Nos meses seguintes, Baumgartner procura investigar a questão mais a fundo, mas não encontra nada sobre os lobos de Stanislau. O que aparece é uma filmagem curta das tropas soviéticas ocupando a cidade em 27 de julho de 1944 – “não é preciso dizer que sequer um único lobo aparece no filme”, Baumgartner comenta, antes de perguntar no final do quarto capítulo “em que acreditar quando não há certeza se um suposto fato é verdadeiro ou não”. Para ele,
Na falta de qualquer informação que pudesse confirmar ou negar a história que ele me contou, optei por acreditar no poeta. E quer eles estivessem lá ou não, eu escolhi acreditar nos lobos.

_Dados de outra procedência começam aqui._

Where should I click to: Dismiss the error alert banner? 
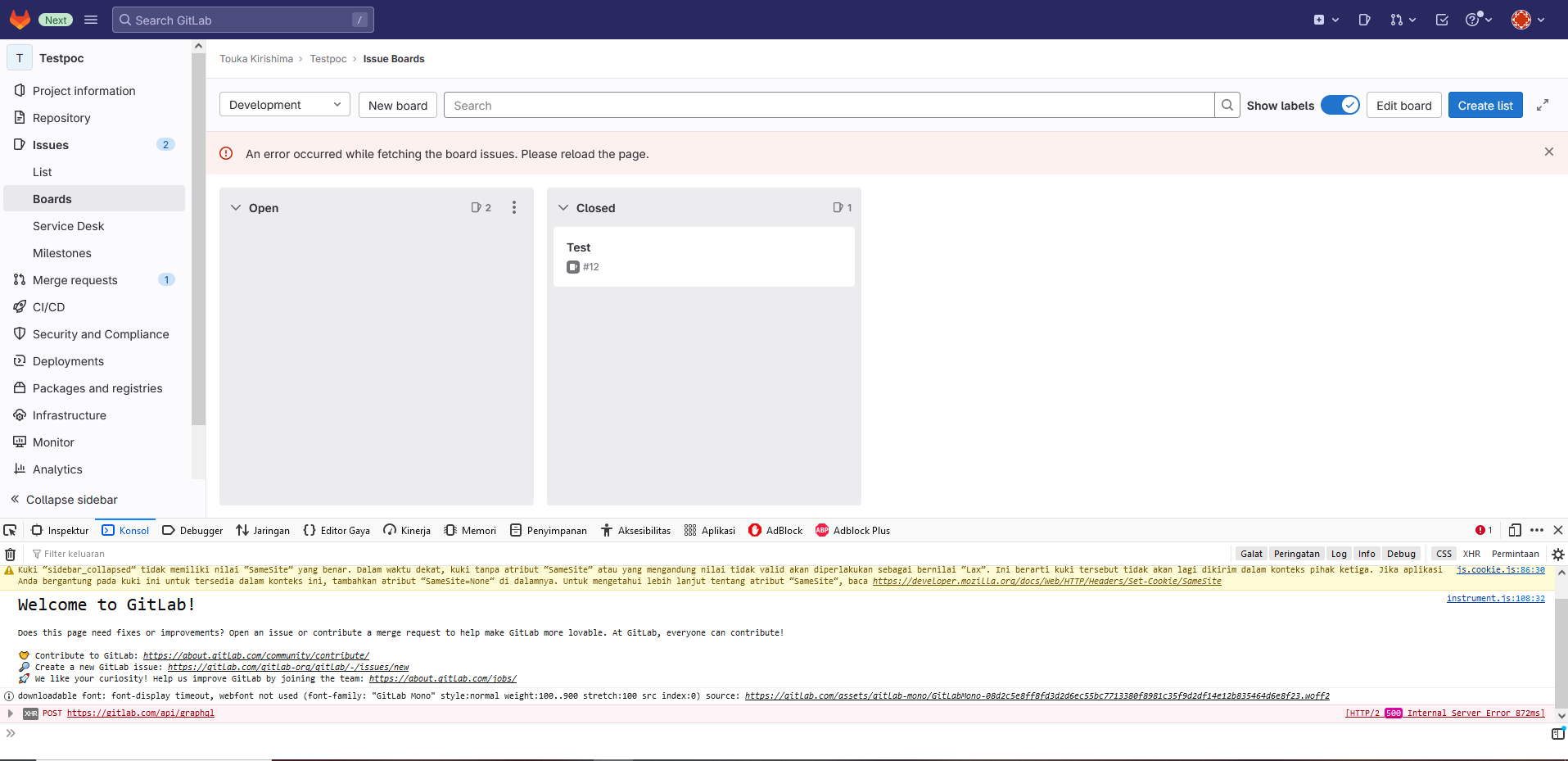(1548, 152)
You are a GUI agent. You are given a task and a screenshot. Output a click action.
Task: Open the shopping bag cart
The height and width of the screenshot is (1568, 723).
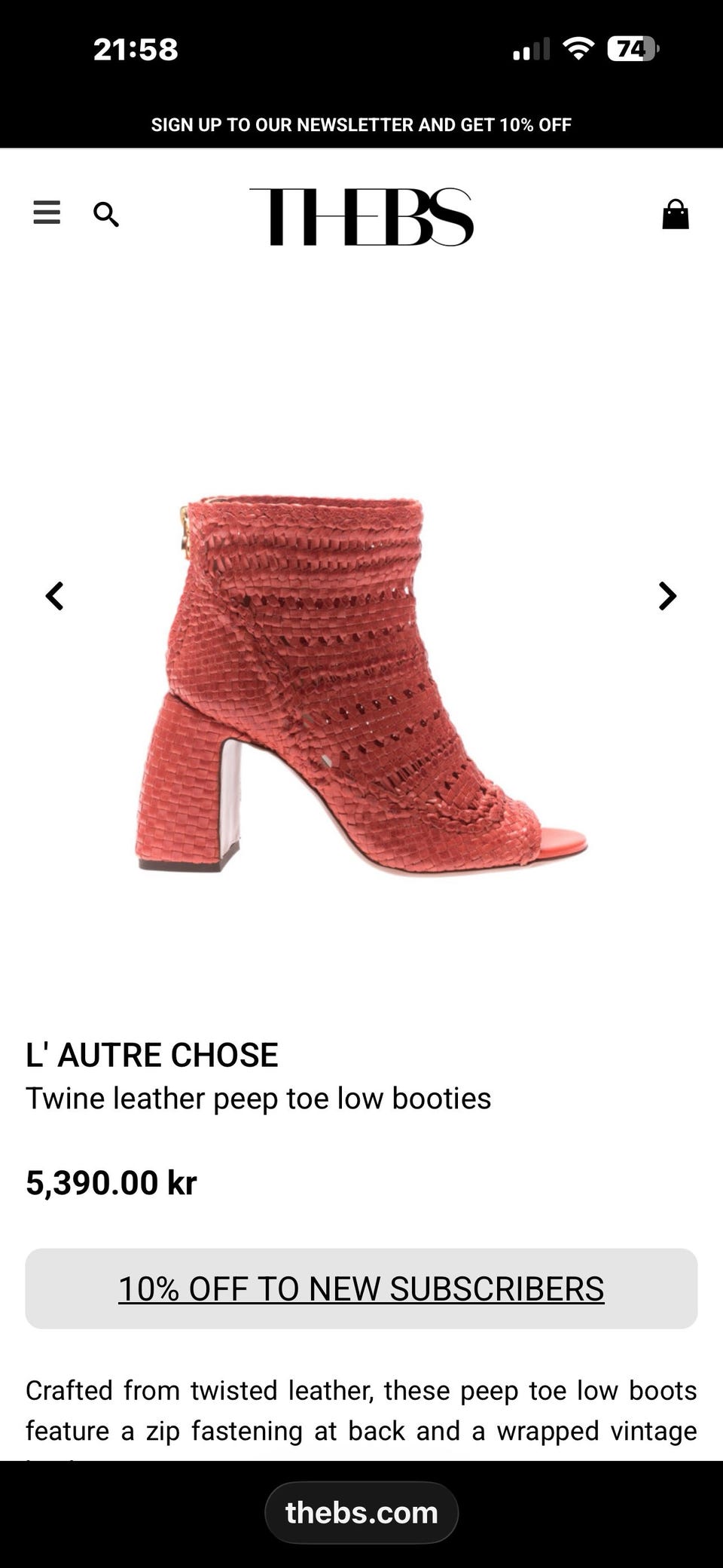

De madrugada, ao ler essas páginas, pensei logo nas duas colunas passadas, de 5 e 19 de junho, e na felicidade que esse trecho de Baumgartner proporcionaria a Werner Herzog, caso ele viesse a lê-lo, mesmo sem admitir que a livre imaginação do escritor não é igual à do cineasta e que, apesar de se achar um contador de histórias, ele considera alguns de seus filmes como sendo documentários.
Dias após o encerramento do Fica, Bruno Jorge comentou comigo no WhatsApp as duas colunas publicadas em junho que põem em questão a postura de Herzog. A seguir vai a versão definitiva dessas mensagens revistas por Bruno Jorge:
Ao falar de “verdade extática”, Herzog acaba se protegendo de certos impasses. Quando traça uma linha invisível entre ficção e documentário, se permite inclusive utilizar da ética de um para o outro, são fundamentos da convivência diferentes. Os procedimentos questionáveis mencionados, se fossem aplicados a filmes de compromisso ficcional de largada, seriam pouco ou nada questionáveis. No caso do “Cada um por si e Deus contra todos”, que é uma frase incrível, o que me chama a atenção é a noção de autoria aí. Pela simplicidade – um trocadilho quase imediato de um ditado popular –, parece mais uma ideia que estava no ar, que dificilmente não havia sido dita ou pensada antes, alguém a “teve” e pôde reproduzi-la. Como a maioria das ideias e princípios, diga-se de passagem. O indígena – se considerarmos uma espécie de cosmovisão em comum –, no momento de dar o “bote” no outro, não embarca exatamente nessa concepção moral de tirar algo que não é dele, mas muito mais nesse algo que não pertence a ninguém, e por isso é de toda uma natureza da qual ele também faz parte. A assimilação é uma espécie de base epistemológica de nossa cultura mestiça e barroca. Essa capacidade de lidar com o múltiplo e variado – etnias x linguagens – vem em parte também dessa prática que é a força ameríndia na nossa produção (Tupi or not Tupi?). Dá pra dizer que, pirateando Macunaíma na época, Herzog reproduziu bem o nosso Modernismo…
Taí, além de Baumgartner, outro defensor inesperado de Herzog.